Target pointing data
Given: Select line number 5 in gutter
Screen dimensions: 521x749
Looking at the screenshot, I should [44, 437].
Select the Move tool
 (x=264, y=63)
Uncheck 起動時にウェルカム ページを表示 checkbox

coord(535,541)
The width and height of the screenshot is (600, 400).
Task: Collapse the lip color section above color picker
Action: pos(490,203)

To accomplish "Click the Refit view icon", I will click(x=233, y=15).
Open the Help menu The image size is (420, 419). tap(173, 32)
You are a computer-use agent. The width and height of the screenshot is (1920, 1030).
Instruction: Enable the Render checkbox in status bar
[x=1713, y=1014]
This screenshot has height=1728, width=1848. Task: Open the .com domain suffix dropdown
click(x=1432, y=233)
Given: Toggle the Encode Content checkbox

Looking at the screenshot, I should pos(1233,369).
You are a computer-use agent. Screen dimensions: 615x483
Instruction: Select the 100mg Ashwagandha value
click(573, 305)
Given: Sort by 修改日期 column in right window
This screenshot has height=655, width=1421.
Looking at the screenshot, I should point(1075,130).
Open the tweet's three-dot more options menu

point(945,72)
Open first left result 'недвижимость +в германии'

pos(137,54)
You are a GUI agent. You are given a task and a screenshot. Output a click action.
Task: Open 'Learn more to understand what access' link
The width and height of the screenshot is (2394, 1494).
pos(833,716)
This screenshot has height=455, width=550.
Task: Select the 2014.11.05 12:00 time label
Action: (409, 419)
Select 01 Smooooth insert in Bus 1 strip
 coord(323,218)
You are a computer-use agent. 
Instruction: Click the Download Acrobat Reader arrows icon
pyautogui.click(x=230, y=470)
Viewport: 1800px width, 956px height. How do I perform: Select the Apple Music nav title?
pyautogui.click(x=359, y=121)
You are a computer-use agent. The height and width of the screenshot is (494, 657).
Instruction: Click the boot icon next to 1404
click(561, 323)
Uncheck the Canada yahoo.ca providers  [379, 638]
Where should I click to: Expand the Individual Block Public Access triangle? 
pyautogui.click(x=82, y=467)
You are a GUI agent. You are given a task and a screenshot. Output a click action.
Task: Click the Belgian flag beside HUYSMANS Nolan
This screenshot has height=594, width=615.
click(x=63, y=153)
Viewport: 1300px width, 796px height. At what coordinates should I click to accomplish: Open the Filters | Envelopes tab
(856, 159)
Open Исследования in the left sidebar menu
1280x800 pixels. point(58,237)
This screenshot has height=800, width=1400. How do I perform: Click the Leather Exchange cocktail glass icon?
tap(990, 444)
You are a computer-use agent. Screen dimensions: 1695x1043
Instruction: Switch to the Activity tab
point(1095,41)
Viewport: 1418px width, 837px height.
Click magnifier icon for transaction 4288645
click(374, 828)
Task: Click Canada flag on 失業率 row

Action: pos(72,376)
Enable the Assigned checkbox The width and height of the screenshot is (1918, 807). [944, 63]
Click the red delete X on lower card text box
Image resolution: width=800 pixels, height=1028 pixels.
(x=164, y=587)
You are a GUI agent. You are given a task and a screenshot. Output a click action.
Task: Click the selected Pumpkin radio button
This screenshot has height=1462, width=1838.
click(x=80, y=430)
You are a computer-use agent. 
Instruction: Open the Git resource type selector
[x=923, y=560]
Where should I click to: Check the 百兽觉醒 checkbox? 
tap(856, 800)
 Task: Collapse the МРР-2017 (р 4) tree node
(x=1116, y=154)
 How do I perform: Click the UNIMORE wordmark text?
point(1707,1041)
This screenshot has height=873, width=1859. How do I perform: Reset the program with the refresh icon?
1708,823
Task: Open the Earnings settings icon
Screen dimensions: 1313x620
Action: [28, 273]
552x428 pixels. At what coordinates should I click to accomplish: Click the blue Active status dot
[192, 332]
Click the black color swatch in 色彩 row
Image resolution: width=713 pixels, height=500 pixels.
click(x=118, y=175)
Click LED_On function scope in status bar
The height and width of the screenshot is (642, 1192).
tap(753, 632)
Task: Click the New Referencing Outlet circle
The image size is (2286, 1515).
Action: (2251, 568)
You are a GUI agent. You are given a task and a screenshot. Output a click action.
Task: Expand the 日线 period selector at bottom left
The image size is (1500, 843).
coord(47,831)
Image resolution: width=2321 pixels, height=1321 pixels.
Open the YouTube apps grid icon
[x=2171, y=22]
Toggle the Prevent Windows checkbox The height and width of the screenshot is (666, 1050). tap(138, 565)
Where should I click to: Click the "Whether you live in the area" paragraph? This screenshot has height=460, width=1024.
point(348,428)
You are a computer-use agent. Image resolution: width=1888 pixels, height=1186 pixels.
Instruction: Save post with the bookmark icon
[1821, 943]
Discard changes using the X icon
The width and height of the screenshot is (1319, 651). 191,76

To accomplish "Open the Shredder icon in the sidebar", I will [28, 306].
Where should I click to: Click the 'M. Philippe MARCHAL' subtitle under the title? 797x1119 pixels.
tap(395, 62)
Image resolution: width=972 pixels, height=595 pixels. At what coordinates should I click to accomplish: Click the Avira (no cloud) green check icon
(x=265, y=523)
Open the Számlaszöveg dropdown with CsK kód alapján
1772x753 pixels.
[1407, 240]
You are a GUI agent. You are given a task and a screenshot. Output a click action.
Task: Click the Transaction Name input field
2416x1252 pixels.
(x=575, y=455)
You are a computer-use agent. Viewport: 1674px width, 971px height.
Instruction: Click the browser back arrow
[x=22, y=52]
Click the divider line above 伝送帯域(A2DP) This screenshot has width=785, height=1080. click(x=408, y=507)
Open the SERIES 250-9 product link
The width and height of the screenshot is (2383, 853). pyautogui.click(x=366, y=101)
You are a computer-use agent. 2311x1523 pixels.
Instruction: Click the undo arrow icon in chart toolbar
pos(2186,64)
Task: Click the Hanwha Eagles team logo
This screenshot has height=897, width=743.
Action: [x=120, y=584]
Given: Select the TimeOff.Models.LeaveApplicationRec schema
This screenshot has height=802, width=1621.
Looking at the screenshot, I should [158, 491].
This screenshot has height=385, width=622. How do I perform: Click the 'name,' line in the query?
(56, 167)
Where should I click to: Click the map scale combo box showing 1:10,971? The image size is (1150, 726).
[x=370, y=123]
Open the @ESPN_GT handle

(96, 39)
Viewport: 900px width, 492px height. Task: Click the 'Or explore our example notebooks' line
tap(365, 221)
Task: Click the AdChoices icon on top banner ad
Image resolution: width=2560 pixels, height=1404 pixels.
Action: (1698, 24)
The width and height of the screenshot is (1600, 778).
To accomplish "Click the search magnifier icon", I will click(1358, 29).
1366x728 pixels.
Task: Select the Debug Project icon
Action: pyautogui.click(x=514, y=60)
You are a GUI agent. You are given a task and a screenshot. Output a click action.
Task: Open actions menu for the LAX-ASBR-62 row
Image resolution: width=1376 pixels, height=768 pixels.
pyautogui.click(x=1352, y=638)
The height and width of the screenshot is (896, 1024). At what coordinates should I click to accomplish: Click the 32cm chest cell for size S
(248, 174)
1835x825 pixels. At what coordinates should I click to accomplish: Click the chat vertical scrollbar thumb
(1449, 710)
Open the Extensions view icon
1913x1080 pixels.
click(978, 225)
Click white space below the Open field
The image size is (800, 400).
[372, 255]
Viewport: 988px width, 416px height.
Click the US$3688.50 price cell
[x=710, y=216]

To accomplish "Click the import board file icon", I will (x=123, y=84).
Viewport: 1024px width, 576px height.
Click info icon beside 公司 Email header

• Your task: Copy every line of the records above verbatim, from the first to the last.

• The output:
Given: Select line number 5 in gutter
Screen dimensions: 521x749
Looking at the screenshot, I should [44, 437].
Select the Move tool
 (x=264, y=63)
Uncheck 起動時にウェルカム ページを表示 checkbox

coord(535,541)
The width and height of the screenshot is (600, 400).
Task: Collapse the lip color section above color picker
Action: pos(490,203)

To accomplish "Click the Refit view icon", I will click(x=233, y=15).
Open the Help menu The image size is (420, 419). tap(173, 32)
You are a computer-use agent. The width and height of the screenshot is (1920, 1030).
Instruction: Enable the Render checkbox in status bar
[x=1713, y=1014]
This screenshot has height=1728, width=1848. Task: Open the .com domain suffix dropdown
click(x=1432, y=233)
Given: Toggle the Encode Content checkbox

Looking at the screenshot, I should pos(1233,369).
You are a computer-use agent. Screen dimensions: 615x483
Instruction: Select the 100mg Ashwagandha value
click(573, 305)
Given: Sort by 修改日期 column in right window
This screenshot has height=655, width=1421.
Looking at the screenshot, I should point(1075,130).
Open the tweet's three-dot more options menu

point(945,72)
Open first left result 'недвижимость +в германии'

pos(137,54)
You are a GUI agent. You are given a task and a screenshot. Output a click action.
Task: Open 'Learn more to understand what access' link
The width and height of the screenshot is (2394, 1494).
pos(833,716)
This screenshot has height=455, width=550.
Task: Select the 2014.11.05 12:00 time label
Action: (409, 419)
Select 01 Smooooth insert in Bus 1 strip
 coord(323,218)
You are a computer-use agent. 
Instruction: Click the Download Acrobat Reader arrows icon
pyautogui.click(x=230, y=470)
Viewport: 1800px width, 956px height. How do I perform: Select the Apple Music nav title?
pyautogui.click(x=359, y=121)
You are a computer-use agent. The height and width of the screenshot is (494, 657).
Instruction: Click the boot icon next to 1404
click(561, 323)
Uncheck the Canada yahoo.ca providers  [379, 638]
Where should I click to: Expand the Individual Block Public Access triangle? 
pyautogui.click(x=82, y=467)
You are a GUI agent. You are given a task and a screenshot. Output a click action.
Task: Click the Belgian flag beside HUYSMANS Nolan
This screenshot has height=594, width=615.
click(x=63, y=153)
Viewport: 1300px width, 796px height. At what coordinates should I click to accomplish: Open the Filters | Envelopes tab
(856, 159)
Open Исследования in the left sidebar menu
1280x800 pixels. point(58,237)
This screenshot has height=800, width=1400. How do I perform: Click the Leather Exchange cocktail glass icon?
tap(990, 444)
You are a computer-use agent. Screen dimensions: 1695x1043
Instruction: Switch to the Activity tab
point(1095,41)
Viewport: 1418px width, 837px height.
Click magnifier icon for transaction 4288645
click(374, 828)
Task: Click Canada flag on 失業率 row

Action: pos(72,376)
Enable the Assigned checkbox The width and height of the screenshot is (1918, 807). [944, 63]
Click the red delete X on lower card text box
Image resolution: width=800 pixels, height=1028 pixels.
(x=164, y=587)
You are a GUI agent. You are given a task and a screenshot. Output a click action.
Task: Click the selected Pumpkin radio button
This screenshot has height=1462, width=1838.
click(x=80, y=430)
You are a computer-use agent. 
Instruction: Open the Git resource type selector
[x=923, y=560]
Where should I click to: Check the 百兽觉醒 checkbox? 
tap(856, 800)
 Task: Collapse the МРР-2017 (р 4) tree node
(x=1116, y=154)
 How do I perform: Click the UNIMORE wordmark text?
point(1707,1041)
This screenshot has height=873, width=1859. How do I perform: Reset the program with the refresh icon?
1708,823
Task: Open the Earnings settings icon
Screen dimensions: 1313x620
Action: [28, 273]
552x428 pixels. At what coordinates should I click to accomplish: Click the blue Active status dot
[192, 332]
Click the black color swatch in 色彩 row
Image resolution: width=713 pixels, height=500 pixels.
click(x=118, y=175)
Click LED_On function scope in status bar
The height and width of the screenshot is (642, 1192).
tap(753, 632)
Task: Click the New Referencing Outlet circle
The image size is (2286, 1515).
Action: (2251, 568)
You are a GUI agent. You are given a task and a screenshot. Output a click action.
Task: Expand the 日线 period selector at bottom left
The image size is (1500, 843).
coord(47,831)
Image resolution: width=2321 pixels, height=1321 pixels.
Open the YouTube apps grid icon
[x=2171, y=22]
Toggle the Prevent Windows checkbox The height and width of the screenshot is (666, 1050). tap(138, 565)
Where should I click to: Click the "Whether you live in the area" paragraph? This screenshot has height=460, width=1024.
point(348,428)
You are a computer-use agent. Image resolution: width=1888 pixels, height=1186 pixels.
Instruction: Save post with the bookmark icon
[1821, 943]
Discard changes using the X icon
The width and height of the screenshot is (1319, 651). 191,76

To accomplish "Open the Shredder icon in the sidebar", I will [28, 306].
Where should I click to: Click the 'M. Philippe MARCHAL' subtitle under the title? 797x1119 pixels.
tap(395, 62)
Image resolution: width=972 pixels, height=595 pixels. At what coordinates should I click to accomplish: Click the Avira (no cloud) green check icon
(x=265, y=523)
Open the Számlaszöveg dropdown with CsK kód alapján
1772x753 pixels.
[1407, 240]
You are a GUI agent. You are given a task and a screenshot. Output a click action.
Task: Click the Transaction Name input field
2416x1252 pixels.
(x=575, y=455)
You are a computer-use agent. Viewport: 1674px width, 971px height.
Instruction: Click the browser back arrow
[x=22, y=52]
Click the divider line above 伝送帯域(A2DP) This screenshot has width=785, height=1080. click(x=408, y=507)
Open the SERIES 250-9 product link
The width and height of the screenshot is (2383, 853). pyautogui.click(x=366, y=101)
You are a computer-use agent. 2311x1523 pixels.
Instruction: Click the undo arrow icon in chart toolbar
pos(2186,64)
Task: Click the Hanwha Eagles team logo
This screenshot has height=897, width=743.
Action: [x=120, y=584]
Given: Select the TimeOff.Models.LeaveApplicationRec schema
This screenshot has height=802, width=1621.
Looking at the screenshot, I should [158, 491].
This screenshot has height=385, width=622. How do I perform: Click the 'name,' line in the query?
(56, 167)
Where should I click to: Click the map scale combo box showing 1:10,971? The image size is (1150, 726).
[x=370, y=123]
Open the @ESPN_GT handle

(96, 39)
Viewport: 900px width, 492px height. Task: Click the 'Or explore our example notebooks' line
tap(365, 221)
Task: Click the AdChoices icon on top banner ad
Image resolution: width=2560 pixels, height=1404 pixels.
Action: (1698, 24)
The width and height of the screenshot is (1600, 778).
To accomplish "Click the search magnifier icon", I will click(1358, 29).
1366x728 pixels.
Task: Select the Debug Project icon
Action: pyautogui.click(x=514, y=60)
You are a GUI agent. You are given a task and a screenshot. Output a click action.
Task: Open actions menu for the LAX-ASBR-62 row
Image resolution: width=1376 pixels, height=768 pixels.
pyautogui.click(x=1352, y=638)
The height and width of the screenshot is (896, 1024). At what coordinates should I click to accomplish: Click the 32cm chest cell for size S
(248, 174)
1835x825 pixels. At what coordinates should I click to accomplish: Click the chat vertical scrollbar thumb
(1449, 710)
Open the Extensions view icon
1913x1080 pixels.
click(978, 225)
Click white space below the Open field
The image size is (800, 400).
[372, 255]
Viewport: 988px width, 416px height.
Click the US$3688.50 price cell
[x=710, y=216]

To accomplish "Click the import board file icon", I will (x=123, y=84).
Viewport: 1024px width, 576px height.
Click info icon beside 公司 Email header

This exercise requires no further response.